Already with an eye on the 2018 World Cup it will host, Russia is headed to Brazil with the attitude that anything short of advancement from Group H will be a failure.
The Russians will be making only their third appearance at the World Cup since the breakup of the Soviet Union. They failed to get out the group stage in 1994 and 2002.
"Definitely, our first target is to make it out of the group," Russia coach Fabio Capello said. "If we do not do it then the rest of our aims are of no interest."
Capello is Russia's third foreign coach after Dutchmen Guus Hiddink and Dick Advocaat. Hiddink led Russia to the semifinals of the European Championship in 2008, but then failed to qualify for the last World Cup. Advocaat then took over and led the team to Euro 2012, but the Russians went out in the first round.
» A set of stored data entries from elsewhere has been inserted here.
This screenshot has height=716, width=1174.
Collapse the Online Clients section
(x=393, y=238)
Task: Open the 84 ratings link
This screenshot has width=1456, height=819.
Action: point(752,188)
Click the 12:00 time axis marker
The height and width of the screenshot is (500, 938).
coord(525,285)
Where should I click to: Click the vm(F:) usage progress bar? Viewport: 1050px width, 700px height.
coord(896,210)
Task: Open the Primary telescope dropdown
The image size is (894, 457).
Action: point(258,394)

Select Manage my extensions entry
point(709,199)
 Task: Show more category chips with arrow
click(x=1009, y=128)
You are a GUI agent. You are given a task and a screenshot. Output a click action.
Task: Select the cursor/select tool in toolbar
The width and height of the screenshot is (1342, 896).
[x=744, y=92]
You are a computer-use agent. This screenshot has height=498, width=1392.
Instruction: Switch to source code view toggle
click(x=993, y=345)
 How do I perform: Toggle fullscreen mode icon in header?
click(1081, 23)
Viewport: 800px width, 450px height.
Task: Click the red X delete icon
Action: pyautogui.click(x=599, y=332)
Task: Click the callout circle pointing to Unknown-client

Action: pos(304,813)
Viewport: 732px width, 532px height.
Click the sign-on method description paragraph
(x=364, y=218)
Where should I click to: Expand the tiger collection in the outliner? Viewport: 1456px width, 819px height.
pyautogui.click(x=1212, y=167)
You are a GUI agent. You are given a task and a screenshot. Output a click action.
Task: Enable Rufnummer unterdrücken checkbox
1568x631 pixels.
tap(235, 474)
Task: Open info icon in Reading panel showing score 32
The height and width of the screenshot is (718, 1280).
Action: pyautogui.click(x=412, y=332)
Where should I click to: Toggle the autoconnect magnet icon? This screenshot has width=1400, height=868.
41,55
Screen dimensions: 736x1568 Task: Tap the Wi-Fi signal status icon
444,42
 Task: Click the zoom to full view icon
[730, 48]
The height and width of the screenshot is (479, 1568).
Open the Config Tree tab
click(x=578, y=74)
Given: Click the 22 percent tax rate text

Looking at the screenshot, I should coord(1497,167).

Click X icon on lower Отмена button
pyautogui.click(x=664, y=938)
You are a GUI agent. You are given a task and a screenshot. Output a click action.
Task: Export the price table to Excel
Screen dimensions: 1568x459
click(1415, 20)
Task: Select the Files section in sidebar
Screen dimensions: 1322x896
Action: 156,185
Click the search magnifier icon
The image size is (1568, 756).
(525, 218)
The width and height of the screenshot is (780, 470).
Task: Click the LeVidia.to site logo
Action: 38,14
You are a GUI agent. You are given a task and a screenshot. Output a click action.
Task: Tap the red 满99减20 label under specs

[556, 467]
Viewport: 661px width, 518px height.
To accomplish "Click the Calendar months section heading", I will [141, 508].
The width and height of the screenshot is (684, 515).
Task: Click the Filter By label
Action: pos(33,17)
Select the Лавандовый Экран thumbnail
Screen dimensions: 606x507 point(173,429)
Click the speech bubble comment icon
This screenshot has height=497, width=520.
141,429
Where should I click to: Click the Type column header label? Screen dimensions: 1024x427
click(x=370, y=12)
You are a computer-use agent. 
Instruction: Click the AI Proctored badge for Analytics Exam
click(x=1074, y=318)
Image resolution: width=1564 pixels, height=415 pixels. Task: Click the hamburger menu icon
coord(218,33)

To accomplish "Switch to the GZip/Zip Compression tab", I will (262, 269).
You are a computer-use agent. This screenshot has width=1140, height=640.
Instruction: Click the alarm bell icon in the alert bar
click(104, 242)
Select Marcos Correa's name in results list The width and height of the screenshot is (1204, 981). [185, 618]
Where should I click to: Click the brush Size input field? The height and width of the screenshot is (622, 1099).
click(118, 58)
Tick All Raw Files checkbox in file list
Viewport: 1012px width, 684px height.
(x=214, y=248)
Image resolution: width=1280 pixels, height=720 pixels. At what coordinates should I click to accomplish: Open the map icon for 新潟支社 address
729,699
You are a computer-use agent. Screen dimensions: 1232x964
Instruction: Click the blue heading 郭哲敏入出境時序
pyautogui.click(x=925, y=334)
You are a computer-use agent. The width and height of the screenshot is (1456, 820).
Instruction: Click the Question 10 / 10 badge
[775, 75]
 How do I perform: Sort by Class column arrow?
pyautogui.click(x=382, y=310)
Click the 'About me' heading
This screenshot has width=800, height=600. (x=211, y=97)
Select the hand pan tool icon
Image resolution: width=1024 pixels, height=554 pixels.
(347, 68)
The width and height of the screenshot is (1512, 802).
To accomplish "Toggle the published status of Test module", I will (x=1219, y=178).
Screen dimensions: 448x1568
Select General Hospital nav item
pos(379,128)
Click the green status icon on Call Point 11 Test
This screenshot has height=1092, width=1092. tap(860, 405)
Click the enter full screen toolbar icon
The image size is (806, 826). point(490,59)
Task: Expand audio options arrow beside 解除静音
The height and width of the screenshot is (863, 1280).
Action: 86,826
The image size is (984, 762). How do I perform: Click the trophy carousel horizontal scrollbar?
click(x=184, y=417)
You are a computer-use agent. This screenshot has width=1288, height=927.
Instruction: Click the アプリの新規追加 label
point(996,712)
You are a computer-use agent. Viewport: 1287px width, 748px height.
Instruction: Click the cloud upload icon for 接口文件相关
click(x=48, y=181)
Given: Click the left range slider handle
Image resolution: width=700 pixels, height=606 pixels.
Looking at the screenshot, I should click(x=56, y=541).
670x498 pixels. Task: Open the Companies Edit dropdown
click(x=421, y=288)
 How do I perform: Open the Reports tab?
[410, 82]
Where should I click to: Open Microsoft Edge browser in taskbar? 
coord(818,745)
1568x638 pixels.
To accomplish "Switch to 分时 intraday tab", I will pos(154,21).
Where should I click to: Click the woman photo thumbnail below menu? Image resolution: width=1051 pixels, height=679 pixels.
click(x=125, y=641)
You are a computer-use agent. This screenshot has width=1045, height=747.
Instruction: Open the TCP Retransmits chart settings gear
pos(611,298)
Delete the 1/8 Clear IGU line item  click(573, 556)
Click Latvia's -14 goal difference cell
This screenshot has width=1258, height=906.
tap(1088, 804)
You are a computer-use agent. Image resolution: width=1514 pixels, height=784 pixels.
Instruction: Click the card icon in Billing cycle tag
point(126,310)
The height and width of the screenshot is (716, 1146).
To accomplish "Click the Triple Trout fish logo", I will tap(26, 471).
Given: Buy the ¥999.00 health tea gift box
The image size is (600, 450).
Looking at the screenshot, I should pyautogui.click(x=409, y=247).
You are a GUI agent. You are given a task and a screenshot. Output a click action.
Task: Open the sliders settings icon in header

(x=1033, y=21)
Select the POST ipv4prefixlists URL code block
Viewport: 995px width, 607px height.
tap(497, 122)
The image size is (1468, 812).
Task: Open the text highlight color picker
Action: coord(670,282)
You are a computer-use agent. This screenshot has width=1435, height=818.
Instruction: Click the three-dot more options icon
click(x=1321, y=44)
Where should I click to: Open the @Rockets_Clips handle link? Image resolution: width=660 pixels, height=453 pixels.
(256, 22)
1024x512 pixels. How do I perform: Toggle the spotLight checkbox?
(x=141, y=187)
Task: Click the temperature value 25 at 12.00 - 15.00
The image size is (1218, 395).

Russia clearly was happy with Capello's coaching during its qualifying run, rewarding the Italian with a contract that will keep him in charge through the next World Cup at home.
In Brazil, Russia will play in Group H against the 2002 semifinalist South Korea, Belgium and Algeria.
"I cannot estimate South Korea or Algeria right now," Zenit St. Petersburg striker Alexander Kerzhakov said. "I know nothing about Algeria but nobody is going to underrate those teams. We are going to take them seriously."
Kerzhakov, now 31, is the only player in the squad who has World Cup experience. He came on as a late substitute in Russia's 3-2 loss to Belgium in 2002.
"It was 12 years ago and their (Belgium's) team has changed completely," Kerzhakov said. "They dominated their group in qualifying and crushed Croatia on the road. They are a very dangerous opponent."
Russia has never won an international tournament as an independent state. The Soviet Union team featuring goalkeeping great Lev Yashin won the first European Championship in 1960, and reached the quarterfinals of the World Cup in England six years later.